Thanks to everyone for your thoughts, comments and prayers over this past week! A special thanks to Mike for his guest post. I’m back home and still recovering from a rather nasty intestinal infection, but thankful that all tests came back normal. I’m not quite back to 100 percent, but I’m home and resting comfortably (and I have internet access again!!)
So, here’s my customer service experience thanks to our wonderful healthcare system:
I had begun making a turn for the better on Monday and one doctor argued that I could go home, but another doctor said that he’d prefer that I stay until he could do this one last test. When would that be? Tuesday afternoon at 4:00 was the first opening on his schedule. I was downright depressed, but I consented and spent another miserable day in the hospital. My wife took another day off of work to stay with me. As the time for my test drew near, we packed up my things and the nurses had my discharge ready to go.
No one came for me at 4:00. No one came for me at 4:30. At 4:45 I called the nurses station and asked them what the hold up was. A few minutes later I was told that they were waiting for the doctor to show up. Then 5:00 passed and 5:30 came and went. Nurses, seeing my growing frustration came in to apologize. They assured me I wasn’t the only one who was upset. There was a whole medical crew anxiously waiting as well, because they couldn’t go home until my test was completed. Oh yeah, that made me feel better. At 6:15 the doctor showed up. I was livid. To his credit, the doctor personally apologized and explained that he had to spend some time with a patient who just found out she had cancer. While I finally understood, it was 6:30 before my test started and I’d spent the past two and a half-hours stressed out, angry and frustrated (which couldn’t be good for my health!).

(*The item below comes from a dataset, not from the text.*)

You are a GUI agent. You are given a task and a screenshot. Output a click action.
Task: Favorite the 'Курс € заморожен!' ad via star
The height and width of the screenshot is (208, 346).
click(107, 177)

One of the things that will always increase customer anger and frustration is lack of communication. Much of my anger came from not knowing why there was a delay. Was the doctor on the back nine? How long was the delay going to be? Did anyone care that I was sitting there waiting? The lack of communication made me feel that the doctor was just another arrogant jerk playing god – unconcerned with me, my schedule, my feelings, or my circumstance. How simple would it have been to have his nurse contact me as soon as he knew there would be a delay to explain that there was an emergency with another patient, apologize and promise to keep me apprised of the situation?

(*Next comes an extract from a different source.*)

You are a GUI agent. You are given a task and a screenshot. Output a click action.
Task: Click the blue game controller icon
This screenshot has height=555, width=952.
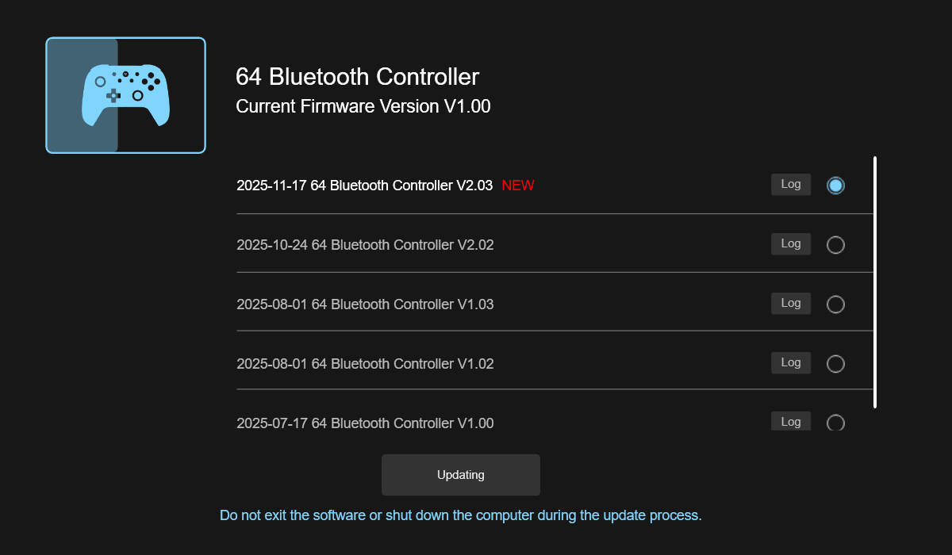point(125,95)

Resolution and follow-through are so critical to customer (or patient) satisfaction. If you promise to call the customer back with an answer then call whether you have an answer or not. Keep them in the loop. Tell them what you know and what you don’t know. The fact that you are taking responsibility for communicating sends the message that you are taking ownership to do everything possible and will go a long way to heading off customer anger and ire.